Data System High Level Design

David Ihnen edited this page Feb 9, 2020 · 6 revisions

This is a back end data system designed to deliver, at scale and volume, information to drive the phylogeny explorer application.

The data has some interesting characteristics.

  • mutation rate slow relative to query - delta:query ratio approaches 0
  • graph structure - the overall shape is that of a graph
  • graph-directed inheritance - normalized attributes apply to children
  • normalized storage - each attribute is represented only change points in canonical data
  • highly denormalized delivery - delivered entry records have all attributes relevant represented

There are several types of query that we have identified we will need to serve

  • Clade Entry - retrieval of a particular clade entry. Dozens of times at page load, second-by-second during exploration
  • Text Search index
    • Attribute names - the process of finding attributes to use for other searches
      • Autocomplete support - performant text substring searching - 100ms @ 95% peak active user load.
    • Clade names
      • Autocomplete support - performant text substring searching - 100ms @ 95% peak active user load.
    • Description text
    • more of a 'help us find things by description' that has a search result page
  • Graph search index
    • retrieval of clade entries based on their relationships
  • Time interval index - clades which intersect with a particular time point

#Scale and flow

A principle principal of this design is to use the least possible amount of processing resources to serve a request. In evolved designs this is handled with cache but this has downsides such as only caching questions that have been answered before, and heavily loading the server on cache misses due to expiration or operational concerns like a new cloudfront cache node coming online, or deploying a new version of the application. We can take a proactive approach effectively because the delta:query ratio approaches zero - we can spend several very intense spot-minutes with high cpu capability pre-answering, assembling, and indexing all of the common query result patterns for rapid retrieval later with minimal resources required for the rest of the site's operation, allowing a smaller cluster of servers to handle the live load. These approaches also make it trivial to maintain stateless requesting, distributing the requests across more hardware as demand increases - with no star topology and its accompanying headaches of replication synchronization and ultimate dependency on a single conceptual system that is coordinates state across the application.

SYSTEM CONCEPTUAL BLOCKS

  • Static Content

    • A simple file system accessible through the main web url.
    • Provides application resources, images, and other unchanging bits of front end related content.
    • Also has a category to provide clade entry particular media resources
  • Front End Web Server

    • Provides routing for the web application front end
    • Provides api endpoints internal to the web application
  • Authentication and Authorization Store

    • Who are our users
    • What are our groups
    • What are our roles
    • What actions can a role do
    • What actions can't a role do
    • Which users are in which groups
    • Which groups are in which groups
  • Data API Server

    • Provides API endpoints for access to the indexed and queryable data
    • External

STATES

ANONYMOUS STATE

The user story lifetime starts by hitting a url that directs the browser to load the static resources that represent the client code of the application in the form of webpack and other static content. The application initializes and makes a connection to the front end web server - probably by default through REST requests.
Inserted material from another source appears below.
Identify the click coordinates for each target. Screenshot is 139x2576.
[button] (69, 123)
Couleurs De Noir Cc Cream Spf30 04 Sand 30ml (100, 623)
##USER SESSION The negotiation between the web application and the front end web server continues to the establishment of user identity as relevant with the Authentication and Authorization Store.

##QUERY RESULTS PENDING FRONT END ASSEMBLY The application will make a query based on its display requirements or in response to the user's actions. This query will be communicated to the Front end web server via defined API

<>

The front end web server will delegate the query to a series of APIs exposed by the Data API server

The Data API server provides a stable and versioned data access API definition. As the back end representations are rearranged to fit the requirements and flow necessary, the Data API Servers will abstract any of those changes from the operations of the front end web server (and other clients as may occur)

The Data API server will fulfill its contract - making suitable hits against the various back end indexes and servers that have been established to fill its needs.

Once the result is assembled, it will be rturned

##QUERY RESULTS COMPLETE

The front end web server will relay and complete